Problem number one is well known, and is generally less of a problem as the bit size of the output hash increases (ie, you're less likely to have a collision with a 160 bit hash than you are with a 128 bit hash). Incidentally, it's also possible to have a collision during the calculation of a hash value. This is known as a pseudo-collision. For instance, MD5 is said to have pseudo-collisions during some of its stages of calculation. MD4 was discovered to have collisions if either the first or last stages of calculation were left out, and eventually collisions were found for the entire algorithm. Cryptographic hash algorithms aim to make it as difficult as possible to create a collision, meaning that their goal is to prevent someone who knows a hash value from being able to produce some data that will create the same hash value. Some hashes, mostly checksums, are actually designed with the reverse goal in mind. For instance, error correcting codes have the goal of allowing me to see the code and the data, and if they don't match, modify the data so that they do.

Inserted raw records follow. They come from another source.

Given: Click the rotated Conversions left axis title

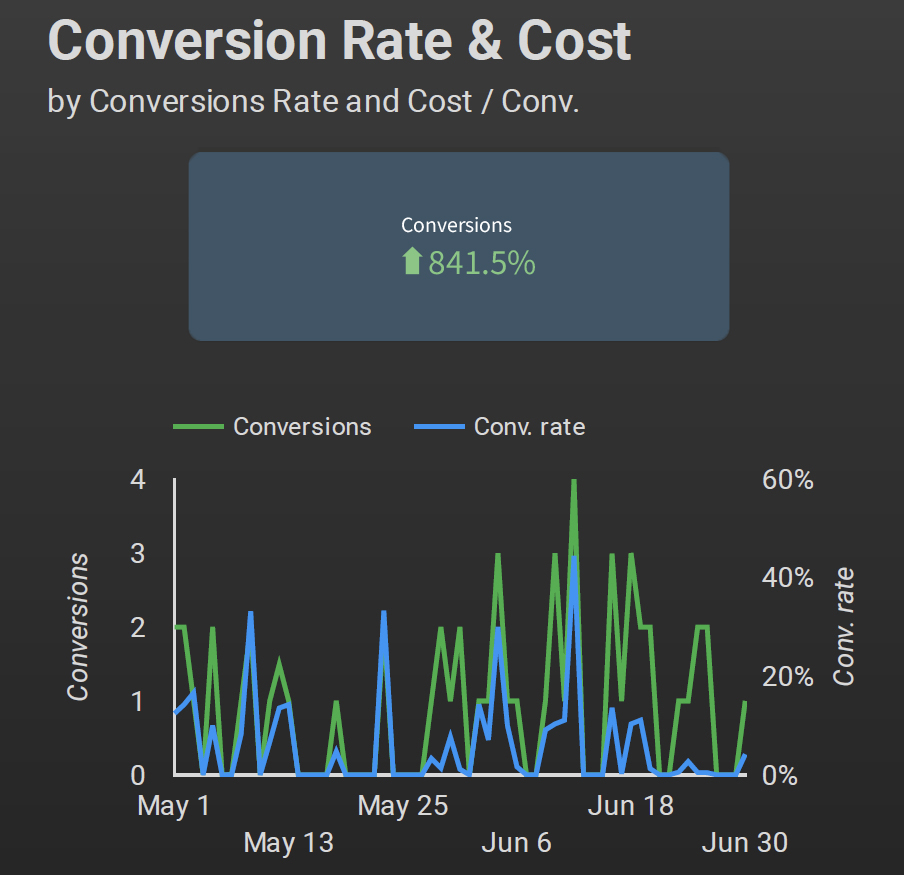Looking at the screenshot, I should (x=78, y=626).
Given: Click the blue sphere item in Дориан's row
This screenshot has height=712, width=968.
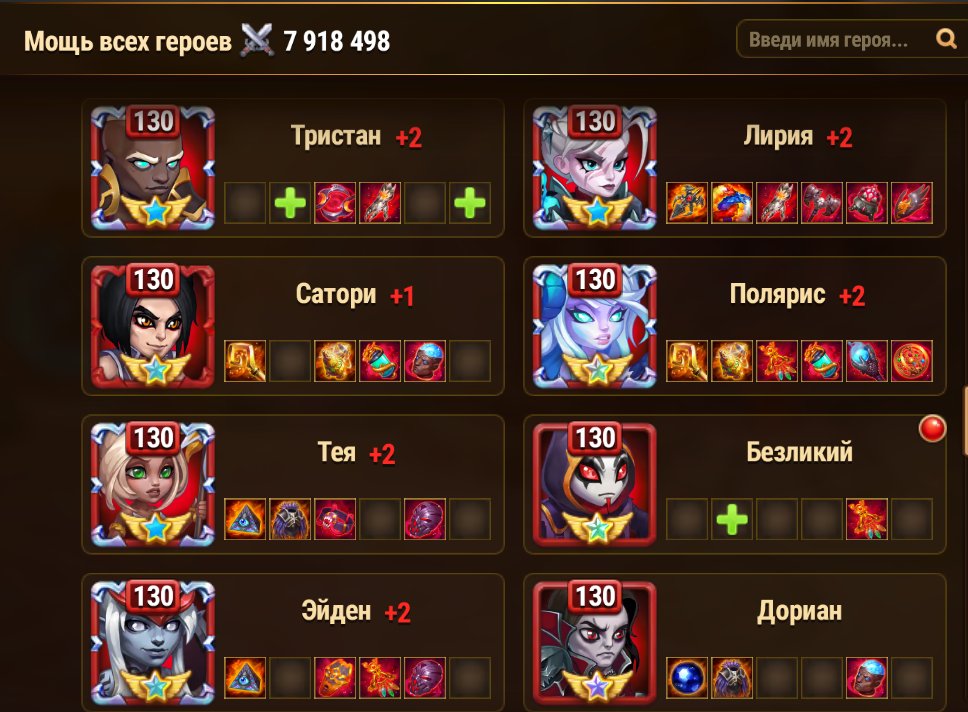Looking at the screenshot, I should pos(687,677).
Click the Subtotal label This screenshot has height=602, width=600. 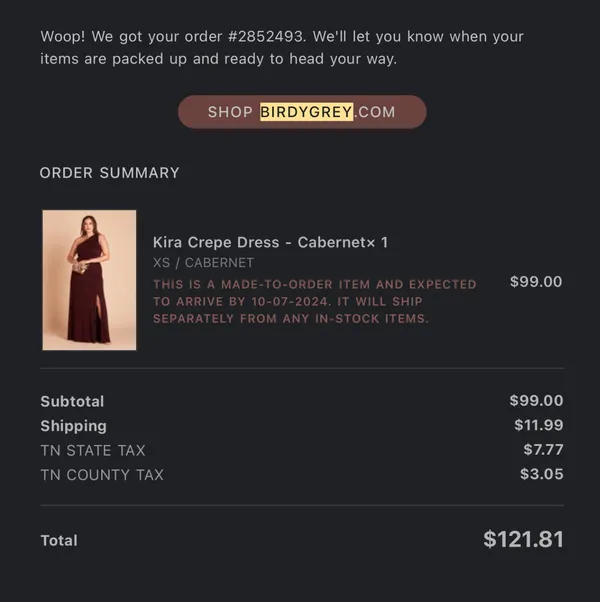72,401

Aliasing is a bit more of an interesting attack on hashing algorithms. Basically the goal of someone mounting an aliasing attack is to find some sequence of inputs that when fed to the hashing algorithm will reset the internal state back to the start state. With this information, the attacker can make any message they want have the same hash as the original. For instance, if it's found that a 1 kilobyte sequence of 0xFF bytes cause the internal state of a specific algorithm to be the same as the start state, the attacker could intercept a message, put whatever data they like at the beginning of it, follow it up with the kilobyte of 0xFF, and then put the original message at the end. Since the 0xFF bytes caused the hashing algorithm to in effect start over, the hash of the modified message will be the same as the hash of the original one. A successful aliasing attack creates a collision, since it will lead to many possible inputs with the same hash value.

Cryptographic hash algorithms are designed to make attacks against them as difficult as possible. The strength of using a cryptographic hash to verify that some data has not been modified increases dramatically when you combine the hash value with some known information about the data. For instance, even if I know an aliasing attack against an algorithm, using it will cause the resulting message to increase in size. If my hash is over a file on the file system, and I know the hash value as well as the size of that file, the aliasing attack will not work. This leaves coming up with a brute force collision as the only viable option. (Assuming of course that the attacker cannot modify my knowledge of the size of the file).

Attacks become more difficult still if the knowledge about the message is more than just a size. For instance, if I'm expecting to find an XML file, then whatever aliasing attack that is going to be mounted on me better consist of a sequence of bytes that happens to be valid XML -- not exactly something that will be easy to come up with. Any brute force collision attack had also better consist of valid XML. This gets even harder if I have a schema that the XML has to validate against. Now attackers must not only come up with an attack that consists of valid XML, it also has to match my specific schema, something that would be almost impossible to do.

Other examples of using known information to increase the difficulty of an attack would be insisting on a valid file format (for instance a valid Access database or valid JPEG image), or just that the message be of a known format. For instance, if you know a message is always going to be of the form “Meet me at xx:xx AM” or “Meet me at xx:xx PM”, it would be extraordinarily hard for an attacker to replace the time with a different one.

In summary, combining a cryptographic hash (composed of a large number of bits) with some known information about a message can greatly reduce your chances of being fooled by an attacker into accepting a modified message instead of the message originally intended for you.